**Text for analysis:**
..............................

Trigger fingers can occur in almost any age group, but the highest incidence is seen in middle aged women who are usually otherwise healthy.  Plenty of men get trigger fingers as well, but women have the problem 2-3 times more frequently.  Sometimes more than one finger may catch, and it can occur in both hands.  For some reason I often see patients who get the same trigger finger in both hands and I really have no explanation for that.  Other patients will have swelling in their finger and tenderness over their tendon sheath without actually locking.  This is probably the same problem as the trigger finger but in an earlier stage.

Trigger fingers can be seen in patients who have carpal tunnel syndrome as well.  Patients who are predisposed to have carpal tunnel syndrome, such as patients with diabetes and thyroid disease, also seem to have an increased incidence of trigger finger.  The thumb is the most common digit to trigger although any finger may develop trigger finger.

Most people try some form of non-surgical treatment for this problem.  Sometimes the problem just goes away.  If the finger is still locking after 4 to 6 weeks then it probably won’t get better on it’s own.  I’ve had patients try splinting their finger out straight to keep it from bending, especially when they sleep since the trigger seems to be worse in the morning.  Medicines such as NSAID’s (advil and aleve) don’t seem to have much affect on the problem.  If the triggering is causing problems such as pain or is interfering with activities, then most of my patients try at least one cortisone shot.  The shot is placed into the tendon sheath and seems to both shrink the tendon and enlarge the pulley to allow the tendon to glide without catching.  Although the results are variable I think that usually at least 65-70% of patients will have their trigger finger go away with a single injection.  A second injection can be done if the first one wears off but any further injections don’t seem to do much good.  The injections hurt for a short period of time and can sometimes cause the finger to temporarily go numb because of the local anesthetic that is injected along with the cortisone, but other than that it is very rare to have any complications from the injections.  Patients with diabetes have to keep a close eye on their blood sugar because the cortisone can send the levels of pretty high for several days in some patients.

..............................

Pixel coordinate grounding data:
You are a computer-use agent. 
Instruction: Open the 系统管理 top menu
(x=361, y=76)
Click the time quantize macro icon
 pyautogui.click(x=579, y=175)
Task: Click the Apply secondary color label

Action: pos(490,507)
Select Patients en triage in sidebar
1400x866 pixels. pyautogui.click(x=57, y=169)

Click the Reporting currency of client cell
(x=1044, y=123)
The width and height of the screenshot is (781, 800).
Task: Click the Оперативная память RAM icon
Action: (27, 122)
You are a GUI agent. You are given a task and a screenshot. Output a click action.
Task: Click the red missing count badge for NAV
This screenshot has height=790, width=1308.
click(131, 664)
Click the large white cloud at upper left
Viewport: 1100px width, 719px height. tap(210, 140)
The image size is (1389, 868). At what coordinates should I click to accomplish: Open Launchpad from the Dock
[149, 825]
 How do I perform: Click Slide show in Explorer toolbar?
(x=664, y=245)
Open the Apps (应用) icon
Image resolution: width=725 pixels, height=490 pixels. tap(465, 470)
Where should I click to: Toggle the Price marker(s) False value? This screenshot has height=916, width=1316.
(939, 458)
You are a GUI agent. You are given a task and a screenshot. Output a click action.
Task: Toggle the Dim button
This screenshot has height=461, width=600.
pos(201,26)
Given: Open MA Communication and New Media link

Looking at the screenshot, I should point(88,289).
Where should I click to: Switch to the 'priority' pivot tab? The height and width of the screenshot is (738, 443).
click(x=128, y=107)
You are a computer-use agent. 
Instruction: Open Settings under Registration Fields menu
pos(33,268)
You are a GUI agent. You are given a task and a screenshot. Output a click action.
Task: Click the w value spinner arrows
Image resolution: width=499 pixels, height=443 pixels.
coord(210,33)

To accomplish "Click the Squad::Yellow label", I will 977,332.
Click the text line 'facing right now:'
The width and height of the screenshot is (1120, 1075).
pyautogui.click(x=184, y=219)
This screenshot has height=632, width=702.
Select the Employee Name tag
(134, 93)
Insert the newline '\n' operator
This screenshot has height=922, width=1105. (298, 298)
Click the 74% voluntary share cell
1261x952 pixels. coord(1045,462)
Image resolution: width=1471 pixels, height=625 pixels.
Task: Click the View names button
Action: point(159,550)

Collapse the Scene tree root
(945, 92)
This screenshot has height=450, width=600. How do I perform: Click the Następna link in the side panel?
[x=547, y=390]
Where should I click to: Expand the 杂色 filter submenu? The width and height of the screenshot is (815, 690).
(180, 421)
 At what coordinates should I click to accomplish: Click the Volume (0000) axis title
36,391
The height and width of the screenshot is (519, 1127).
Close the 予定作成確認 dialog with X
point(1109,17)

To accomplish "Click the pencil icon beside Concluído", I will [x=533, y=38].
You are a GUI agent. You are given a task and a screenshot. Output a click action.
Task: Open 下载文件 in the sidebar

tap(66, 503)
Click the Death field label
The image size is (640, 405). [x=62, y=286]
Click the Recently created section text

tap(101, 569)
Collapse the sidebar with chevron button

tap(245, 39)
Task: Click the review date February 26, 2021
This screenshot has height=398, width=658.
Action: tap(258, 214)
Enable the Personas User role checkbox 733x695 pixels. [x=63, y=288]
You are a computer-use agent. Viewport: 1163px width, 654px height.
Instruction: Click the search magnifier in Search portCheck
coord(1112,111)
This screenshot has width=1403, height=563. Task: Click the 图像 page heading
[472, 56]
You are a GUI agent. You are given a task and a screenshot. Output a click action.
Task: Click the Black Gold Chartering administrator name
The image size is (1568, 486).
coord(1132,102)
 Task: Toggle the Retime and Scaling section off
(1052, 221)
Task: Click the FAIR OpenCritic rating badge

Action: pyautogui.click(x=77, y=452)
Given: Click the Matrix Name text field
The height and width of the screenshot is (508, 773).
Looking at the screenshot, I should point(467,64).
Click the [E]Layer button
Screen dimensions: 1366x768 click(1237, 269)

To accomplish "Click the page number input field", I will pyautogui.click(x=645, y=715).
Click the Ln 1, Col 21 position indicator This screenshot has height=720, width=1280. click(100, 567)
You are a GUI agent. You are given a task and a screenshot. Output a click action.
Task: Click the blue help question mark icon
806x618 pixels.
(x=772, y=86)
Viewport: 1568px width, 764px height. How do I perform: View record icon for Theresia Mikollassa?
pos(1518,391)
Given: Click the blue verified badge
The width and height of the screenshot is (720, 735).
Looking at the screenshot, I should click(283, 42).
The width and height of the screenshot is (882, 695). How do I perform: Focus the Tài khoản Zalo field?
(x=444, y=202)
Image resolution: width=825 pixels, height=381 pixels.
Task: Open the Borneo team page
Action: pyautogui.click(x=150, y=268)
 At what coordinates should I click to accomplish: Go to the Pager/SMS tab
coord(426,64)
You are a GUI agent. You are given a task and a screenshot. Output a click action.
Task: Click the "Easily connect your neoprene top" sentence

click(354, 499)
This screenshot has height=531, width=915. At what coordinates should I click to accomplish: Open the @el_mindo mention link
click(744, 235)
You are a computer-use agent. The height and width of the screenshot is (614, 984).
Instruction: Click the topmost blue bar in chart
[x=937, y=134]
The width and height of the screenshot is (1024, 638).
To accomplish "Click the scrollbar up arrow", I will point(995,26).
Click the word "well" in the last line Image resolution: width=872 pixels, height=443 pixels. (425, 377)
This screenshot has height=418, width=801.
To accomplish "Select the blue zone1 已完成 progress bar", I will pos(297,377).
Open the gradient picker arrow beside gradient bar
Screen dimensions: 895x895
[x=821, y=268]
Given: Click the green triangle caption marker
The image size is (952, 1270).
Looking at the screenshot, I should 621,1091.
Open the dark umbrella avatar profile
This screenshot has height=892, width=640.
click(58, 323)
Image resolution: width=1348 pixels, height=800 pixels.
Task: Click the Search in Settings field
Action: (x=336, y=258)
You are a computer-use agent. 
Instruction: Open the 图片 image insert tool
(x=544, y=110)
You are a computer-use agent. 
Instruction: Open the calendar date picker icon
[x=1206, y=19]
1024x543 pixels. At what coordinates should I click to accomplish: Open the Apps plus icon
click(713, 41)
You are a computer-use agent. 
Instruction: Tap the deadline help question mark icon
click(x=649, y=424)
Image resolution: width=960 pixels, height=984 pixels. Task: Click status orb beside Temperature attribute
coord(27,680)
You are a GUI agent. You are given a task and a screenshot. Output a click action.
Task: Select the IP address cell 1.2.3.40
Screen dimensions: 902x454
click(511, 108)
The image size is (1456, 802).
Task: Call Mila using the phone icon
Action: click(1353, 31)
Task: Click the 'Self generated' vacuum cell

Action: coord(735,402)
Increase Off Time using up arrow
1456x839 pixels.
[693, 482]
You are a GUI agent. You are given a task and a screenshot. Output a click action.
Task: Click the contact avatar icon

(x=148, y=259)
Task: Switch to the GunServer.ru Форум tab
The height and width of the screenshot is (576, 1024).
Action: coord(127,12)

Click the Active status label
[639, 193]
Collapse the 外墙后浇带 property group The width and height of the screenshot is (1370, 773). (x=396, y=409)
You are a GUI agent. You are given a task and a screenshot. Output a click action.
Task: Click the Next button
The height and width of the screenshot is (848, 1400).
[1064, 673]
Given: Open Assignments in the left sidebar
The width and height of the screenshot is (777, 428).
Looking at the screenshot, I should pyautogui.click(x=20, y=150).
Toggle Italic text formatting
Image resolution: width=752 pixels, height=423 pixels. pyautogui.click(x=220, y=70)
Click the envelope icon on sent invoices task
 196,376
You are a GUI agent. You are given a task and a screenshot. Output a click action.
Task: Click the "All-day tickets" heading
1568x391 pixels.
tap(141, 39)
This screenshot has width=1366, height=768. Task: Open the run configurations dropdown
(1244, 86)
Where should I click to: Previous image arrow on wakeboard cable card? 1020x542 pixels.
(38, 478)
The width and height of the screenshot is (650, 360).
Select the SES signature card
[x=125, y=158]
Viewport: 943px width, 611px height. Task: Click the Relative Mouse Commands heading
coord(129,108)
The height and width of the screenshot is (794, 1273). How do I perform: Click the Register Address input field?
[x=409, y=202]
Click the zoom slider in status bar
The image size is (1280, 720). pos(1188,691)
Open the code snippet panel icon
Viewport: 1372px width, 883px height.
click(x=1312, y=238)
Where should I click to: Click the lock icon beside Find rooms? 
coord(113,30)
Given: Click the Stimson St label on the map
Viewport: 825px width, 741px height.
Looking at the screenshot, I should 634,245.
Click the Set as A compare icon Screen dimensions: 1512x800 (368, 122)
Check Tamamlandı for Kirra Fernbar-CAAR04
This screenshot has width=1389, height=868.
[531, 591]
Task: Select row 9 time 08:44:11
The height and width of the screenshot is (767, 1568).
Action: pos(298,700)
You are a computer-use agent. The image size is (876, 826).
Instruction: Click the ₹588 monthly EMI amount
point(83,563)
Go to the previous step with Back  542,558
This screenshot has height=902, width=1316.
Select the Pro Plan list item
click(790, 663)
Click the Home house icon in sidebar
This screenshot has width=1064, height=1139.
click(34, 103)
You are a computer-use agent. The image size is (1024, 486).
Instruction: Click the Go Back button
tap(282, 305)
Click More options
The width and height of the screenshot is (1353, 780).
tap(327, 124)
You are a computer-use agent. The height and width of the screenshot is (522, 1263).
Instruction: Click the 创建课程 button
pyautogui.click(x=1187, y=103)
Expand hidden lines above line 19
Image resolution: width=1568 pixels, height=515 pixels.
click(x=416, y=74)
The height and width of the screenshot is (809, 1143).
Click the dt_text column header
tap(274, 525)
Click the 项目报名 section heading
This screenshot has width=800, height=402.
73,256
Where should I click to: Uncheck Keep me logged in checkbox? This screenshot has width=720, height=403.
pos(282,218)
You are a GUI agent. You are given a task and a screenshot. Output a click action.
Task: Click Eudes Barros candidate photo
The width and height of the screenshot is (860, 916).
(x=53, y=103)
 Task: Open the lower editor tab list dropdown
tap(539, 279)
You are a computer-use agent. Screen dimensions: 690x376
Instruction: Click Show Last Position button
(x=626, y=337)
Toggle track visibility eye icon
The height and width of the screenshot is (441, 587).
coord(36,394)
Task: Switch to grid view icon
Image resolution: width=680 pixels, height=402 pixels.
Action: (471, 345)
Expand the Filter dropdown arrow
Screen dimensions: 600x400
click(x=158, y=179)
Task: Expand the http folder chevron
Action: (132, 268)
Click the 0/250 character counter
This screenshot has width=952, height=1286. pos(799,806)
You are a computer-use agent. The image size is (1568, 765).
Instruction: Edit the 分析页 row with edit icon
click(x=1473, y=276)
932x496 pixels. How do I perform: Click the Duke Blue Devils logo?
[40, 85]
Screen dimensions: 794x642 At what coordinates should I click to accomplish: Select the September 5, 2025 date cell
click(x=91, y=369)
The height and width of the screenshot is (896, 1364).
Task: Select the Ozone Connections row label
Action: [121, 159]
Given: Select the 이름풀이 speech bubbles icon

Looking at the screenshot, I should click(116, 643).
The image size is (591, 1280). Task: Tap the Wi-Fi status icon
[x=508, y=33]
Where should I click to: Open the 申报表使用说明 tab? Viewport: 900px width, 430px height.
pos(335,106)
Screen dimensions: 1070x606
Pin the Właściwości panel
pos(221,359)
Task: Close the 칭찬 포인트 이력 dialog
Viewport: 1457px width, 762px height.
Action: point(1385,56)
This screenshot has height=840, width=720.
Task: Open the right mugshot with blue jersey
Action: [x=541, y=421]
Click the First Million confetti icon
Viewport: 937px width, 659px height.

..............................

**What this task involves:** Continue the text on trigger finger treatment, picking up right after its final sentence about blood sugar in patients with diabetes.

**Reply:**
If the shots don’t work then surgery is an effective way of getting rid of the problem.  The surgery can be done with a local anesthetic or with sedation, and consists of making a small incision over the sheath where the tendon is catching.  A small portion of the sheath is then opened to allow the tendon to glide.  If there is a lot of swollen tissue around the tendon this can be removed at surgery as well.  The whole procedure usually only takes about 5 minutes.  The biggest risks of surgery are for the finger to re-lock or for an infection to recur, and fortunately both of those complications are rare.

If the trigger finger is only an annoyance nothing has to be done.  No damage will occur from leaving the problem untreated.  If you are having problems then a cortisone shot will often relieve the problem, and if that doesn’t work a simple surgery can often take care of the problem once and for all.